Tuttavia, secondo molti esperti, la Francia non sta attraversando una crisi finanziaria della portata descritta da Macron e, dunque, non giustificherebbe l’utilizzo di poteri speciali, che rischiano solo di danneggiare la sua immagine.

CHE SUCCEDE ORA A MACRON?

La riforma delle pensioni, come osserva Les Échos, è “altamente simbolica” e “un importante test sociale” per il presidente che si ritrova davanti un fronte sindacale unito e sondaggi molto sfavorevoli.

Al momento l’aggettivo più usato dalla stampa francese e internazionale per descrivere Macron è “indebolito”. I quotidiani d’Oltralpe parlano di “ammissione di debolezza”, “fallimento”, “pantalonata” e prevedono “un’enorme crisi politica”.
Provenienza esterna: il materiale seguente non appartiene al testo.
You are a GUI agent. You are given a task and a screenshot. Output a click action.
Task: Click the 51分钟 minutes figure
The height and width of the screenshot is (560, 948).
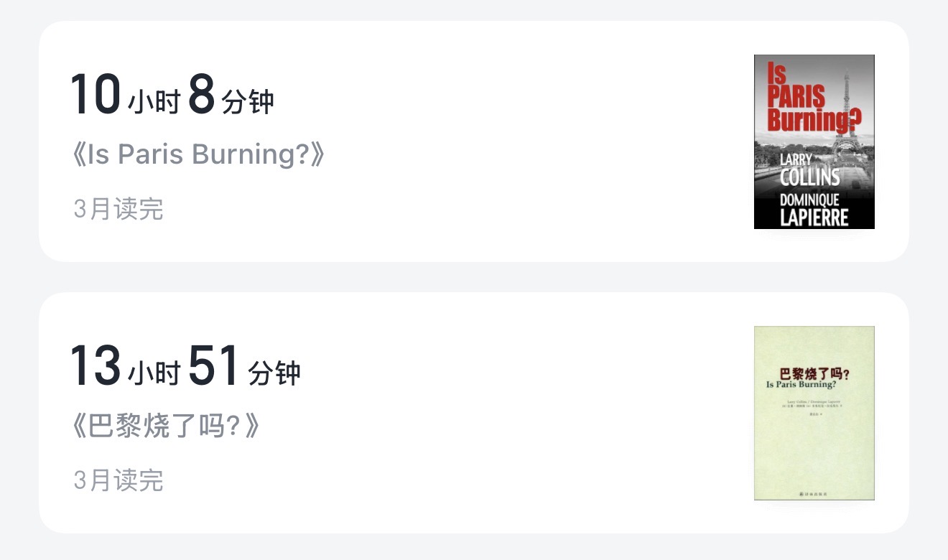(244, 367)
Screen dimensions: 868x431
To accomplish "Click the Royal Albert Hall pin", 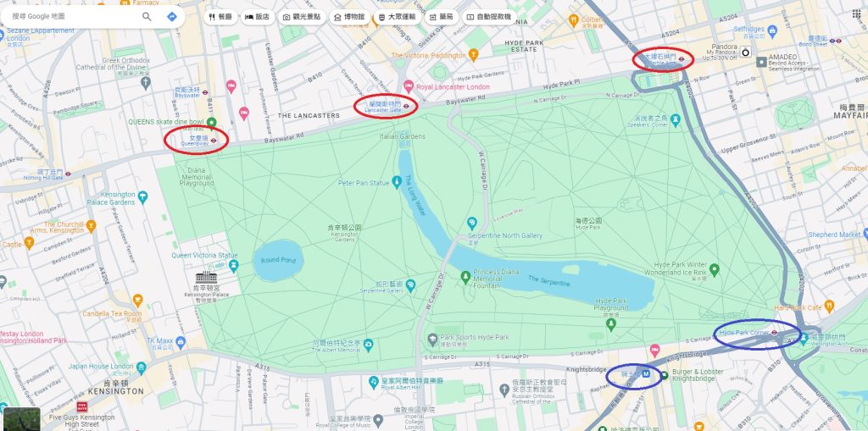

Il tedesco Die Zeit titola “La Repubblica bloccata” e afferma che “ci sono riforme da cui un governo non si riprende mai”. Per El Pais il ricorso al comma 3 dell’articolo 49 simboleggia “il fallimento della politica e una profonda crisi istituzionale”.

Dall’altra parte dell’oceano le cose non vanno meglio. Il New York Times scrive che “il conflitto sulle pensioni rivela un Macron indebolito e più isolato” e Politico parla di “un leader intransigente e indebolito, che ora deve affrontare un duro contraccolpo da parte dei legislatori dell’opposizione e dei manifestanti”.

Il popolo, dunque, chiederà la sua testa? Per una coincidenza beffarda, l’Assemblea nazionale scavalcata dal presidente si trova proprio di fronte a quella che fu la piazza della Rivoluzione, oggi Place de la Concorde, dove nel 1793 Luigi XVI fu mandato alla ghigliottina.